2. Remove chops to a platter and pour off most of the fat. Add spring onions or shallots and cook over medium-high heat until softened (about one minute). Add wine and bring to a boil, scraping brown bits off the bottom. Stir in the stock and return chops to the pan. Bring the sauce to a simmer, cover and cook until chops are tender (about 15 to 20 minutes).
3. Remove the chops to a warm platter; cover with foil to keep warm. Raise the heat and boil pan juices to reduce by half (about two minutes). Add cream and boil for two minutes more, until sauce reduces a bit and thickens. Remove from the heat and whisk in mustard and the parsley, if using. Taste and add more mustard if desired. Immediately spoon sauce over the chops and serve.

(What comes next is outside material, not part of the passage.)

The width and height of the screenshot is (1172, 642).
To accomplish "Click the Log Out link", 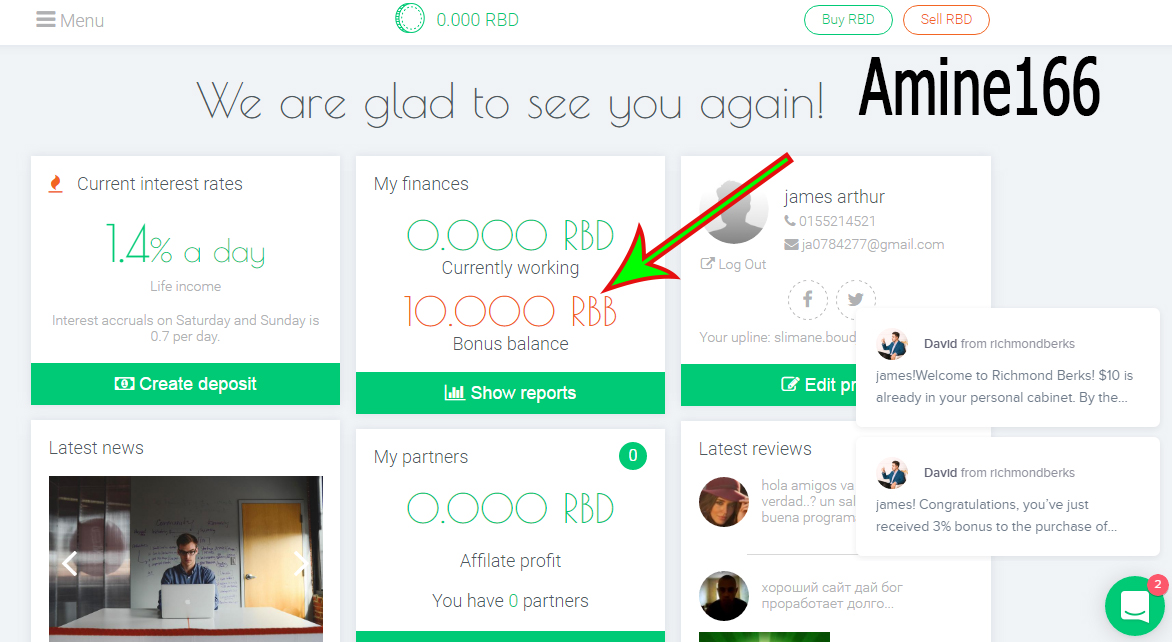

One-pan feta pasta with cherry tomatoes
In 2018, Finnish blogger Jenni Hayrinen posted a recipe for baked feta pasta. The dish became a full-on TikTok sensation, popular to the point that supermarkets were selling out of feta. This version streamlines her recipe. Instead of cooking the pasta separately, it’s added to the casserole dish with the baked feta and tomatoes, turning it into a cosy one-pan meal (also note that you’ll need an electric kettle to boil the water. So maybe it’s more like a 1½-pan meal). Don’t think of this as a pasta dish in an Italian, al dente sense. It’s more like a creamy casserole along the lines of mac and cheese. In any case, it’s comforting and supremely easy.
By: Melissa Clark
Makes: 4 servings
Total time: 1 hour
280g cherry tomatoes
5 garlic cloves, peeled and left whole
5 thyme sprigs
2 rosemary sprigs
125ml extra-virgin olive oil, plus more for serving
½tsp black pepper, plus more for serving
Pinch of red-pepper flakes
340g short pasta, such as farfalle, campanelle, rotini or cavatappi
700ml boiling water
20g torn basil leaves
Flaky sea salt, for serving
1. Heat oven to 200C. In a shallow 1.9L casserole or gratin dish, or a 28cm-by-18cm baking dish, combine tomatoes, garlic, thyme, rosemary and ¾ teaspoon salt. Toss with half the olive oil to coat. Place the feta in the middle of the dish, and top with the remaining olive oil. Sprinkle the black pepper and red-pepper flakes over everything. Bake for about 40 minutes, until the garlic has softened and the tomatoes have burst their skins.
2. Add the pasta to the pan in an even layer and sprinkle with remaining ¾ teaspoon salt. Pour the boiling water on top. Using a wooden spoon or spatula, carefully submerge pasta. Cover tightly with foil and bake until pasta is al dente (17 to 19 minutes). Remove from oven and let the pasta stand, covered, for five to 10 minutes to absorb the excess liquid.
3. Stir in basil until everything is well incorporated, and the tomatoes and cheese create a creamy sauce. When serving, top with more black pepper, oil and flaky sea salt.